The Brantford Home Builders’ Association is irked by a Canada Post decision to charge developers of new subdivisions $200 per address to install and activate community mail boxes.
The association has written a letter to Brant MP Phil McColeman and MP Denis Lebel, the federal minister responsible for Canada Post, outlining its concerns about the fee in response to an October letter from Canada Post.
“The letter (from Canada Post) indicates that Canada Post has historically incurred the full cost of installing community mail boxes and activating all addresses in new developments,” BHBA president Rob Melick said in the letter. “This is simply not the case. Our industry, and specifically our members, already accept initial infrastructure costs associated with building super mail box pads in low-rise developments. These costs are not transferred back to Canada Post to absorb.”
Melick said Canada Post has experienced a decline in mail volume during the past five years, leading to a financial hit for the Crown corporation.
“This is an unfortunate circumstance, but our industry should not be the ones to accept the displacement of burden for operational shortfalls, nor should we be called upon to subsidize existing door-to-door delivery in older established neighbourhoods,” Melick said.
In a letter addressed to local and provincial home builders’ associations, Ron Olson, president of the Canadian Home Builders’ Association, said the fees will hit home buyers.
“The proposed $200 fee will go directly into the cost of every new home affected,” Olson said. “Home buyers will pay this fee through their mortgages. Housing affordability will be impacted. To claim otherwise is nonsense.

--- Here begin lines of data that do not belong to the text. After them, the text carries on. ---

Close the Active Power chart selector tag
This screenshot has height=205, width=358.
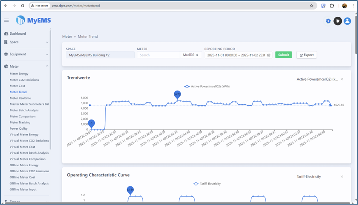point(342,79)
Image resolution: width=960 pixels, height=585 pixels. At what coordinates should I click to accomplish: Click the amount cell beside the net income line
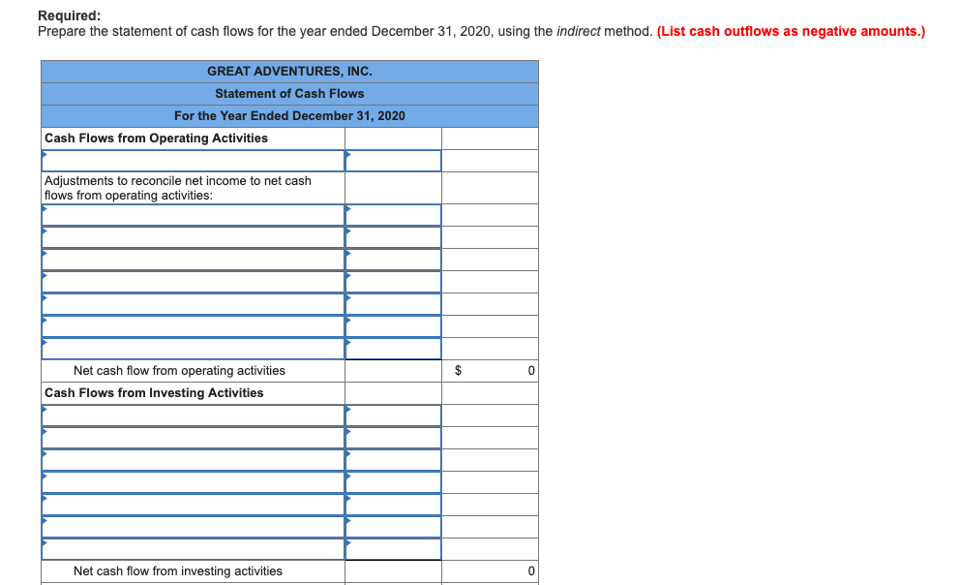[392, 160]
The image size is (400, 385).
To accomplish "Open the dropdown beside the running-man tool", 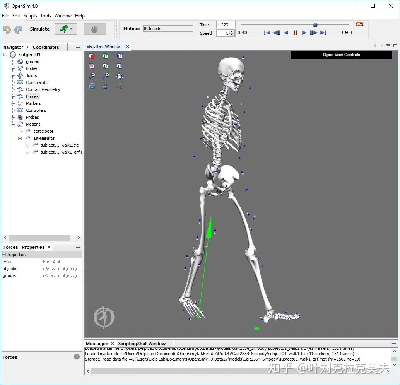I will pos(71,29).
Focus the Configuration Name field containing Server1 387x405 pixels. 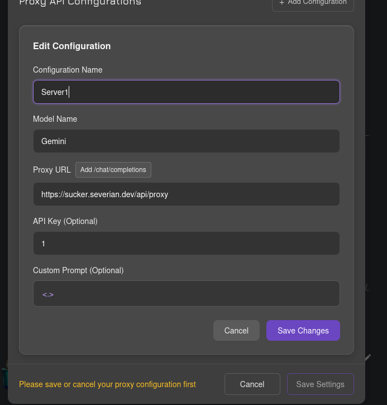click(186, 92)
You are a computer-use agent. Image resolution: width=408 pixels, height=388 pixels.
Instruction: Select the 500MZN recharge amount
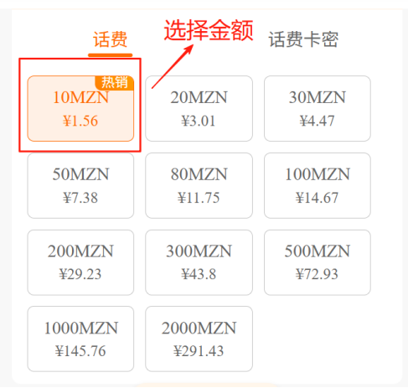(x=318, y=262)
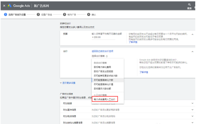Click step 1 circle 选择广告系列设置
Screen dimensions: 197x124
point(5,14)
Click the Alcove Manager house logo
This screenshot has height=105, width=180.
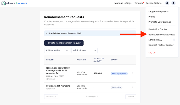(3, 3)
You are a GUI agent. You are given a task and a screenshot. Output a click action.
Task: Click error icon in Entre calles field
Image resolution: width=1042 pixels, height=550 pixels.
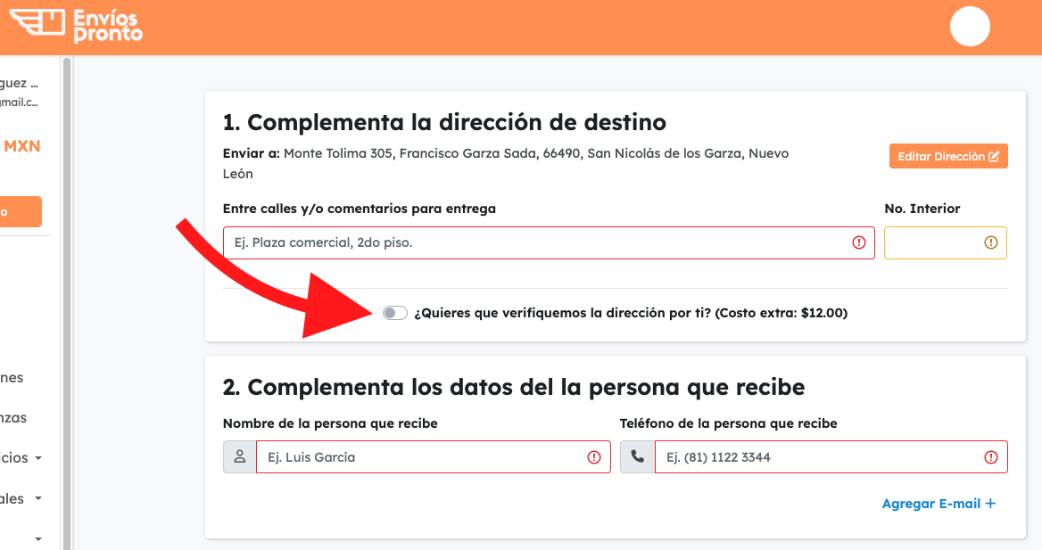[859, 242]
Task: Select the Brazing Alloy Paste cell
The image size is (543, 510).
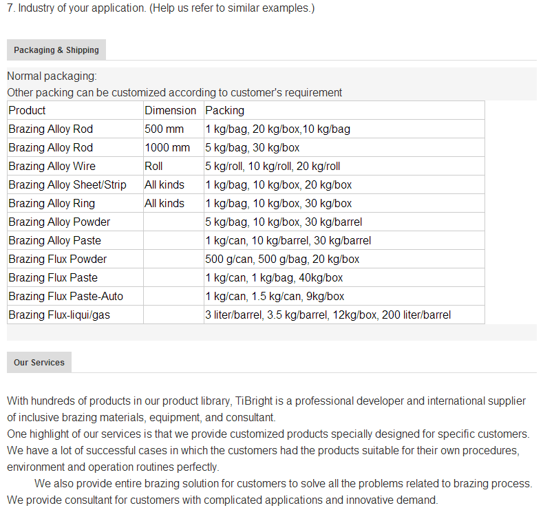Action: coord(75,240)
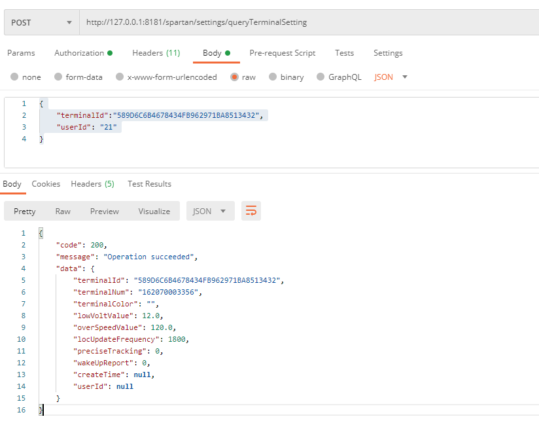Click the request URL input field
This screenshot has height=421, width=539.
[x=307, y=22]
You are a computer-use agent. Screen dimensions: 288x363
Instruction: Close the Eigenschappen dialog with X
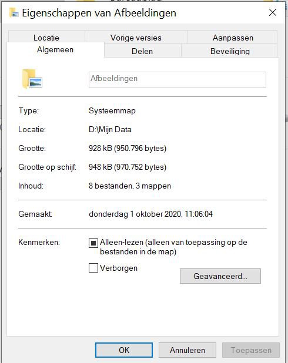pyautogui.click(x=273, y=12)
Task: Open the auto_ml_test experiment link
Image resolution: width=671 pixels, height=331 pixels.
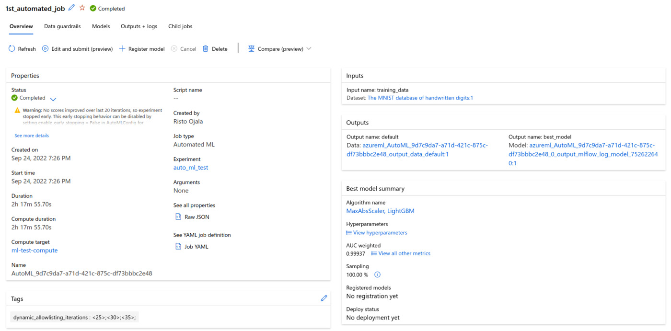Action: pyautogui.click(x=191, y=168)
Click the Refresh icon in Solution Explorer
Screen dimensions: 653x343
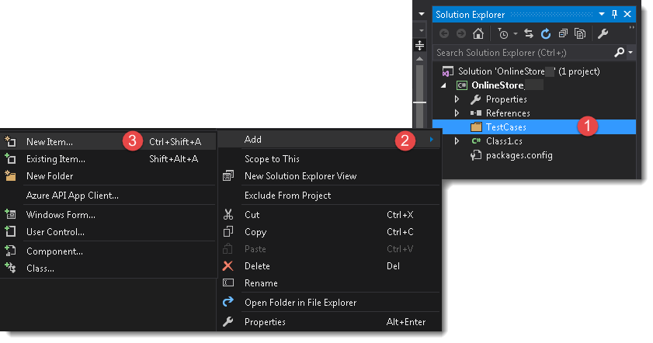546,33
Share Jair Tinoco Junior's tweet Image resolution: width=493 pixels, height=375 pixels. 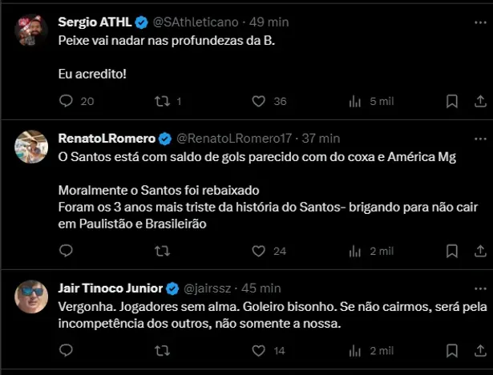[479, 350]
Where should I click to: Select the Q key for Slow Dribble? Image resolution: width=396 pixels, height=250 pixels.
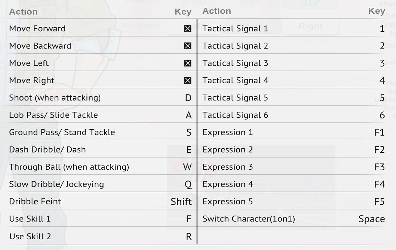(x=188, y=184)
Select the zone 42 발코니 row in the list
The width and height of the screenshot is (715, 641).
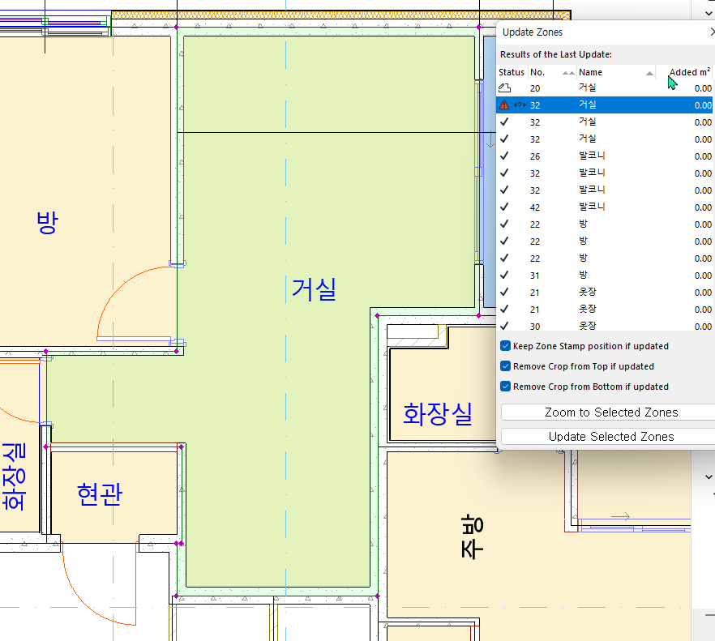tap(600, 207)
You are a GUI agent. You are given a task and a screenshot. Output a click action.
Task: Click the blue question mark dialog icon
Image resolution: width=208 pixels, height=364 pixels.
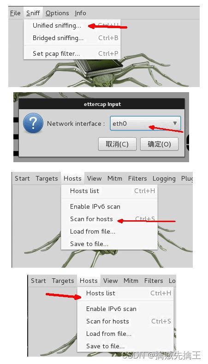tap(33, 123)
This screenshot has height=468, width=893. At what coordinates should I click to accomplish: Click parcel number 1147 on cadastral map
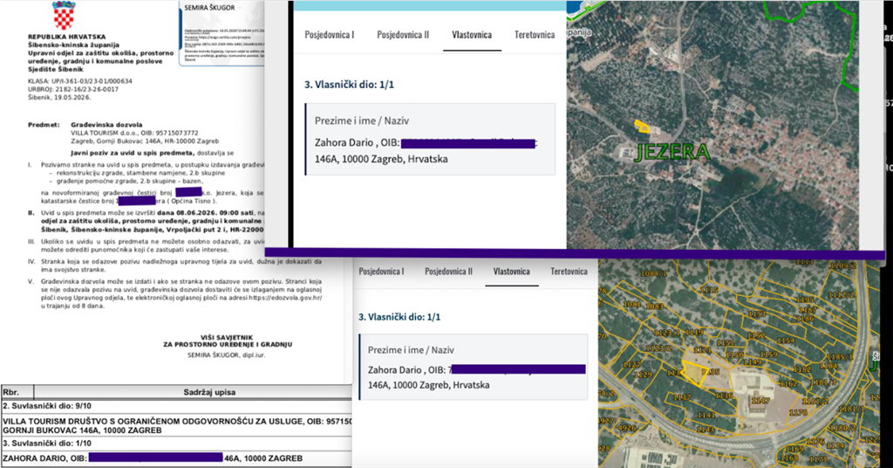(x=760, y=401)
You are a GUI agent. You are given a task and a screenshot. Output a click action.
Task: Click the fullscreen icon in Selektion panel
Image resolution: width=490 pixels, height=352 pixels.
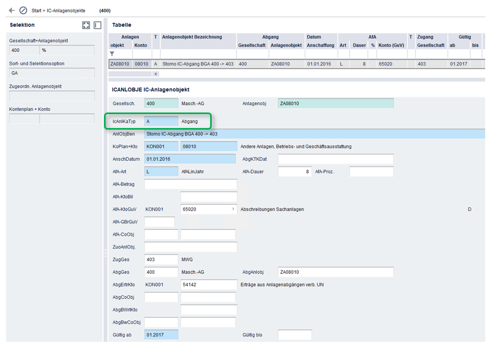tap(86, 25)
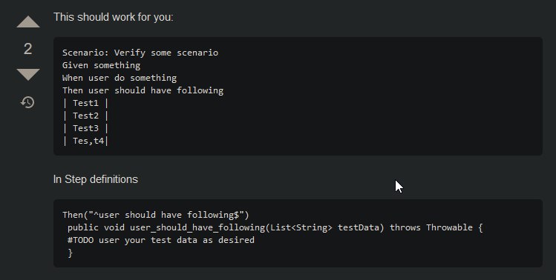This screenshot has width=556, height=280.
Task: Click the closing brace in step definition code
Action: point(71,253)
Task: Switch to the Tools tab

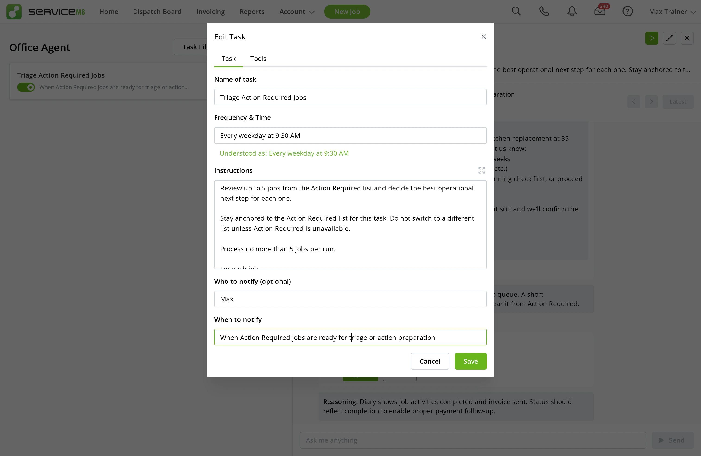Action: [x=258, y=58]
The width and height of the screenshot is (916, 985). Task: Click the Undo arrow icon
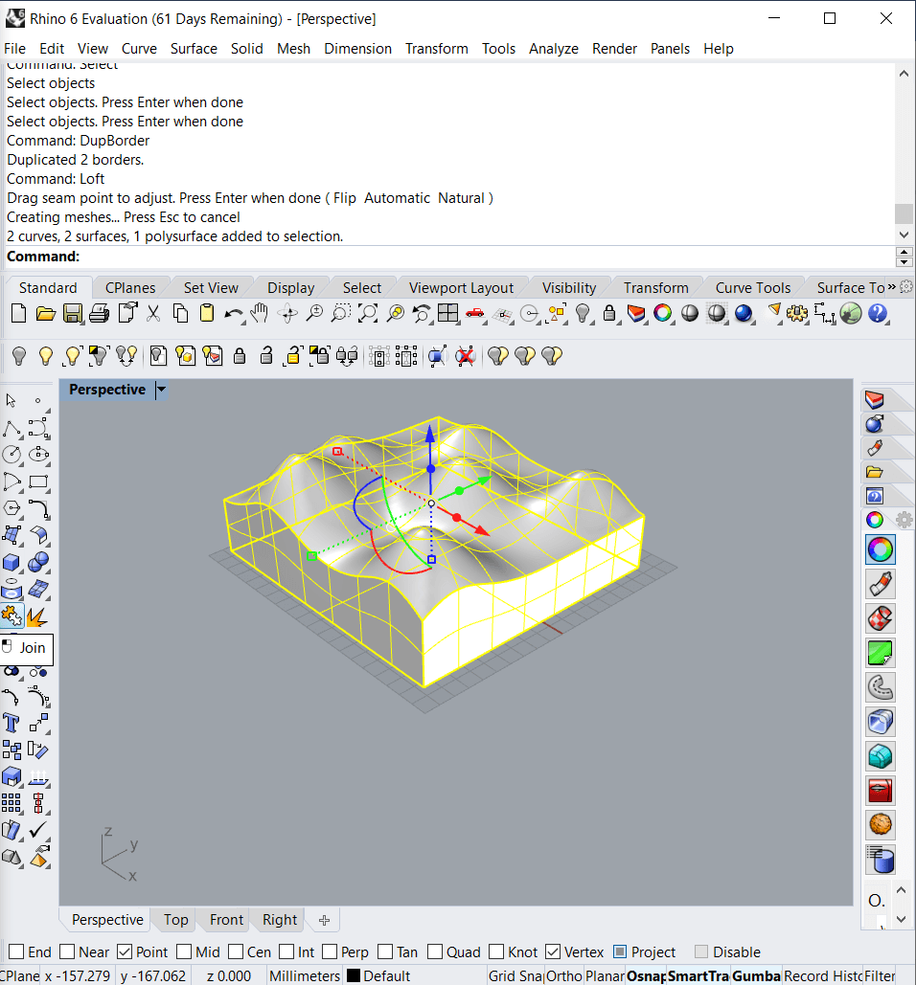(x=233, y=313)
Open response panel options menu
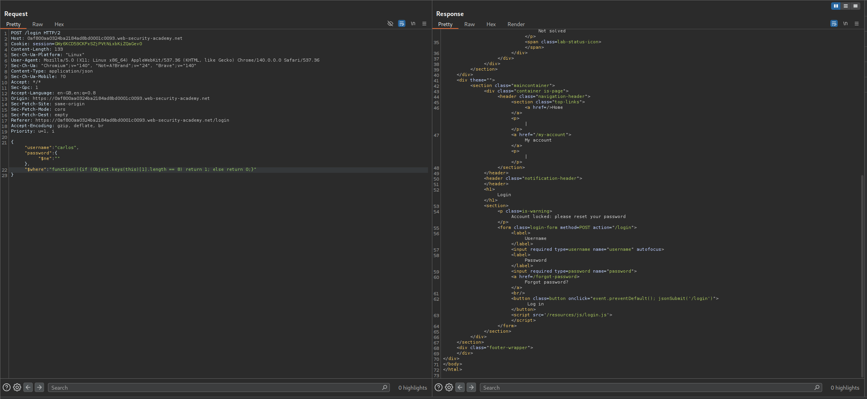This screenshot has width=867, height=399. pyautogui.click(x=856, y=24)
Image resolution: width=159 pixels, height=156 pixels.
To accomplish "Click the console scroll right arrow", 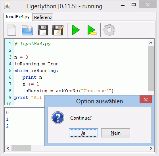I will [151, 148].

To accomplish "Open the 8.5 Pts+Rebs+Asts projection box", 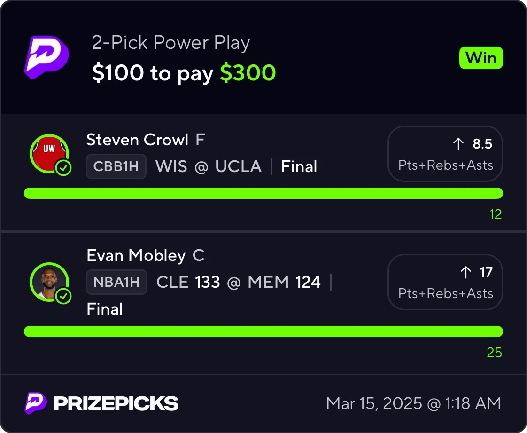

“When Canada Post introduced community mail box service in order to save money, it promised to cover the cost of these ‘super mailboxes.’ It is now reneging on this promise unilaterally. If Canada Post can not afford to install community mail boxes, let’s go back to door-to-door mail service in new communities. It is outrageous that new home buyers should have to pay more to get less.”
Canada Post spokesperson Jon Hamilton said Canada Post is no longer able to bear the full cost of community mail box installation.
“We are looking at partial cost recovery,” Hamilton said. “Each year in Canada, our network has expanded by 150,000 or more addresses, which are new developments. Since the late 1980s, we have incurred the cost of installation and activation. We have a good working relationship with developers and municipalities and we will continue to work with everybody to provide a service that is valuable.”